Does being a ‘serious’ engineer, historian or economist mean acquiring a kind of tunnel vision that only sees one’s own field and methods of enquiry?  I’m not suggesting for a moment that Climer was actually suggesting that engineering was the only profession worth pursuing, but it’s interesting that she reached for that turn of phrase to express commitment to and enthusiasm for her discipline.  It makes me think of Jacobs’ notion of ‘explanatory imperialism’ that it’s all too easy to fall into*.  It blinds us to the ways in which different forms of knowledge can combine to answer the complex questions of life, the universe and everything more productively, creatively, insightfully etc.

That’s why it’s important that historians do more than raise the ‘History Matters’ banner.  History does matter, and in all kinds of ways that are underexplored and underappreciated.  But my sense is that the ‘case for history’ will be most cogently and convincingly made by showing how historical modes of thought and ways of working interlock with those from other disciplines in the making of meaning.  We should be looking for complementarity not competition.  Collective puzzling can happen alongside individual scholarship.
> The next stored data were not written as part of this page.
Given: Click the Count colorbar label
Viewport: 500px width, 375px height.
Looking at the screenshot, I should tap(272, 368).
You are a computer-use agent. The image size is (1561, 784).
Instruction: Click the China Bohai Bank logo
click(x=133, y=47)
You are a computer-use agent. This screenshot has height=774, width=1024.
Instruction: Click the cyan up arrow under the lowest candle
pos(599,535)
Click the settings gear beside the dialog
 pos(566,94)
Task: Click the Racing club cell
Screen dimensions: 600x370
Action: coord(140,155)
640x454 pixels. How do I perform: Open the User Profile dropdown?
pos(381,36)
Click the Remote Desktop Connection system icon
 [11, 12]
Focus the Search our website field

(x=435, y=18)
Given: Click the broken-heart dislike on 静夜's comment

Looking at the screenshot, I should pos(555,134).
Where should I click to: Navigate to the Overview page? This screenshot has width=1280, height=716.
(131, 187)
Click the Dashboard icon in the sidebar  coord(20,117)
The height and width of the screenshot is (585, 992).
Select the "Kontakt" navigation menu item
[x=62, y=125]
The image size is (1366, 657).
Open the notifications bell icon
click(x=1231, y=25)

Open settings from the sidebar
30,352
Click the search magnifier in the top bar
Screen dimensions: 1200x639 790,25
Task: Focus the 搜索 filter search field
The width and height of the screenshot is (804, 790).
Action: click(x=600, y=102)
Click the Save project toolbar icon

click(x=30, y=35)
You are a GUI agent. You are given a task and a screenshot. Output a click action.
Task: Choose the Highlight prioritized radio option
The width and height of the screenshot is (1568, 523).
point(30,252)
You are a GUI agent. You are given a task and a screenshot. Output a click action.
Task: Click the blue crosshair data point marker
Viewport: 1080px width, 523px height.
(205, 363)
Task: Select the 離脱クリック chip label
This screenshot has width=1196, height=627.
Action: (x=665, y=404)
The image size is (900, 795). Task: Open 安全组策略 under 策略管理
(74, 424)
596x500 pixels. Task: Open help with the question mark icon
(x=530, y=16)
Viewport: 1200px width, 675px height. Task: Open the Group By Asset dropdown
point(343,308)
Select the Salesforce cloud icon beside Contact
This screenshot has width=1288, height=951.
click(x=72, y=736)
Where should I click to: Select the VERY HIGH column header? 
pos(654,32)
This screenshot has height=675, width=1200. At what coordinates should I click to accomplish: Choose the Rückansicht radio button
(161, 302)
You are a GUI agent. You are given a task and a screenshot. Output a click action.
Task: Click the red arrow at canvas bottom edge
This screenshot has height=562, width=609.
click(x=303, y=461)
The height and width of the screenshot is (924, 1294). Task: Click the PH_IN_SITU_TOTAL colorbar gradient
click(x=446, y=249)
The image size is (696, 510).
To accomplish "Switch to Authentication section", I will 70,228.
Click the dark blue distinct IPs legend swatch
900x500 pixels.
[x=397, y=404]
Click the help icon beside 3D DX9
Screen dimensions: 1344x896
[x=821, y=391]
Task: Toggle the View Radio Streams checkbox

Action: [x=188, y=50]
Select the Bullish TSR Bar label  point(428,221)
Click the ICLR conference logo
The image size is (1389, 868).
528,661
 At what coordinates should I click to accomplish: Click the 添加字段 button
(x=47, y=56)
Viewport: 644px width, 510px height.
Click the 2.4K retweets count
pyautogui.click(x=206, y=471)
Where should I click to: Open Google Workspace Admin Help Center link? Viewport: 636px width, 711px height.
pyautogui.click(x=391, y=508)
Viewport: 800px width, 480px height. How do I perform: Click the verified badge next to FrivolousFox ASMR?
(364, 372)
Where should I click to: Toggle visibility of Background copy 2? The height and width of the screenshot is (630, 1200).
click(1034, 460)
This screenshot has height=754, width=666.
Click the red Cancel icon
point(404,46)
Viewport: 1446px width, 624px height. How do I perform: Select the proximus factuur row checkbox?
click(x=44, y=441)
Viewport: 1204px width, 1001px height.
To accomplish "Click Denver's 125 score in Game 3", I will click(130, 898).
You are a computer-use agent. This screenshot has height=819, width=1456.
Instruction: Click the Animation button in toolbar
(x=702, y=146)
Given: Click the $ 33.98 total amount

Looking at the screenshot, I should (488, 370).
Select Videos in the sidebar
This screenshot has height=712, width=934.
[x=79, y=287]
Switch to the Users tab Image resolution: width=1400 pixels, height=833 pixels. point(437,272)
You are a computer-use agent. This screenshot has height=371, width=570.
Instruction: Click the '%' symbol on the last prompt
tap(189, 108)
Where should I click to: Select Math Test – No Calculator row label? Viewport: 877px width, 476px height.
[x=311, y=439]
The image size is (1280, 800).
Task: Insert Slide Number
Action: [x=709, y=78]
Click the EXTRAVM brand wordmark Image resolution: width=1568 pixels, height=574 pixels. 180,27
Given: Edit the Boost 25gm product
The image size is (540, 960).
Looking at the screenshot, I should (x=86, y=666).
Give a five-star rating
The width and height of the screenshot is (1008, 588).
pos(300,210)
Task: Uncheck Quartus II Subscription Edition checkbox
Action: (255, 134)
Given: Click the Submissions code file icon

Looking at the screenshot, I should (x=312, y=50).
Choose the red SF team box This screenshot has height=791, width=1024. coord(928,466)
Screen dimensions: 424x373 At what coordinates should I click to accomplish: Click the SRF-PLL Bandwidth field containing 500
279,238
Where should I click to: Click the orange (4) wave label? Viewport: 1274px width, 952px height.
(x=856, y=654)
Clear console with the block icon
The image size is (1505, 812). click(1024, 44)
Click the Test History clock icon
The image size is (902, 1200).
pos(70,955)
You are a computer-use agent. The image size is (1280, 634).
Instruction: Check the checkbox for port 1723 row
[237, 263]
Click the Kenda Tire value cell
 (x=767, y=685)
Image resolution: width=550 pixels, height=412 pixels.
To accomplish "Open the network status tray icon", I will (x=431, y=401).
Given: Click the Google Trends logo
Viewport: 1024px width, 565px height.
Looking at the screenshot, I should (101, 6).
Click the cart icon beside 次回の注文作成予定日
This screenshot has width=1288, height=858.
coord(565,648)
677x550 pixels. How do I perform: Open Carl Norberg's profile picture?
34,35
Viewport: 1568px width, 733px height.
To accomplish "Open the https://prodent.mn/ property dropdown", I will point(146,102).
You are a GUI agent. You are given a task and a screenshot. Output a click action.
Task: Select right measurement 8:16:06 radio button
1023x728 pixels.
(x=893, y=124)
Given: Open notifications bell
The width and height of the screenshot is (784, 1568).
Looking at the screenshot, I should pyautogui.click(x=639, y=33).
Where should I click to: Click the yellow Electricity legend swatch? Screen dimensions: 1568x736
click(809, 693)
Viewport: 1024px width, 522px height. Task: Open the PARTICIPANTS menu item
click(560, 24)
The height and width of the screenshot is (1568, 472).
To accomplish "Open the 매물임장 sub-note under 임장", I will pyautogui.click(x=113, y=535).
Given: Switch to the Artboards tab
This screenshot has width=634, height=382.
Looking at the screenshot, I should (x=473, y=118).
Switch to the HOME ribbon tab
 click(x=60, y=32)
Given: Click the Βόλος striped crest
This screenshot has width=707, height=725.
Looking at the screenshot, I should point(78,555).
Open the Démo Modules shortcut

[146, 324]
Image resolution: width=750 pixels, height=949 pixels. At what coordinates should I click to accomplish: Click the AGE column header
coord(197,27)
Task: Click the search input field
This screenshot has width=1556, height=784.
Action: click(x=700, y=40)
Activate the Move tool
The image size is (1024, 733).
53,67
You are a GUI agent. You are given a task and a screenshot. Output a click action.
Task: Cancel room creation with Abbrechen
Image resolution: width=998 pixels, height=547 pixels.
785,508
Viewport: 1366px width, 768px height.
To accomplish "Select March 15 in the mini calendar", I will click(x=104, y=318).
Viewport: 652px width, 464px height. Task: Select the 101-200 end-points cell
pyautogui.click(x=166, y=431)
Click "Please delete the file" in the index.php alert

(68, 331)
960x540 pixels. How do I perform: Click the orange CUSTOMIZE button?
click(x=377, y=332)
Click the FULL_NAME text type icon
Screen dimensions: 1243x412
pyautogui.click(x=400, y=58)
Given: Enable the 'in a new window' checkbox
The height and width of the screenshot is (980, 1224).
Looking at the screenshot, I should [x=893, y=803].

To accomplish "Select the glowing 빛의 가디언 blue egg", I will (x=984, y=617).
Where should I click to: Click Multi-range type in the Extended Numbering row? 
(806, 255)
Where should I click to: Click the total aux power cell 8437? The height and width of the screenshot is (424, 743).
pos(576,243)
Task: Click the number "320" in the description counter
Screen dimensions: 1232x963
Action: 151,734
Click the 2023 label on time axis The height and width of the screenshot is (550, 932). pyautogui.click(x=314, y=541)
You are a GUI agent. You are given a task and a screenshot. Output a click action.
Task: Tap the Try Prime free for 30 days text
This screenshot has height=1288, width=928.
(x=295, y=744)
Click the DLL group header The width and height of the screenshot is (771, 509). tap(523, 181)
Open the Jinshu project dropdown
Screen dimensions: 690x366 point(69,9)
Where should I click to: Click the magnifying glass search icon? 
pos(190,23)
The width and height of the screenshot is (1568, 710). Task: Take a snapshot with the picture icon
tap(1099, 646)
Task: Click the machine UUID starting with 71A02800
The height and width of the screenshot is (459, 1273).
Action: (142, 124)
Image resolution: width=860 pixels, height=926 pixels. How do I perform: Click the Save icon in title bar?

History doesn’t matter more than literature or sociology or chemistry – it matters with, alongside and in conversation with them (and always has – history is always ‘history of…’, its eclecticism and reach are sources of strength).  I’d like to think we can all get beyond bafflement and develop boundary-crossing communities of enquiry that really appreciate the distinctive contributions of their members.  Engineers welcome.

* J. Jacobs, ‘Theory, practice, and specialization: The case for the humanities’ in Arts and Humanities in Higher Education, vol. 11, no, 3, pp. 206-223.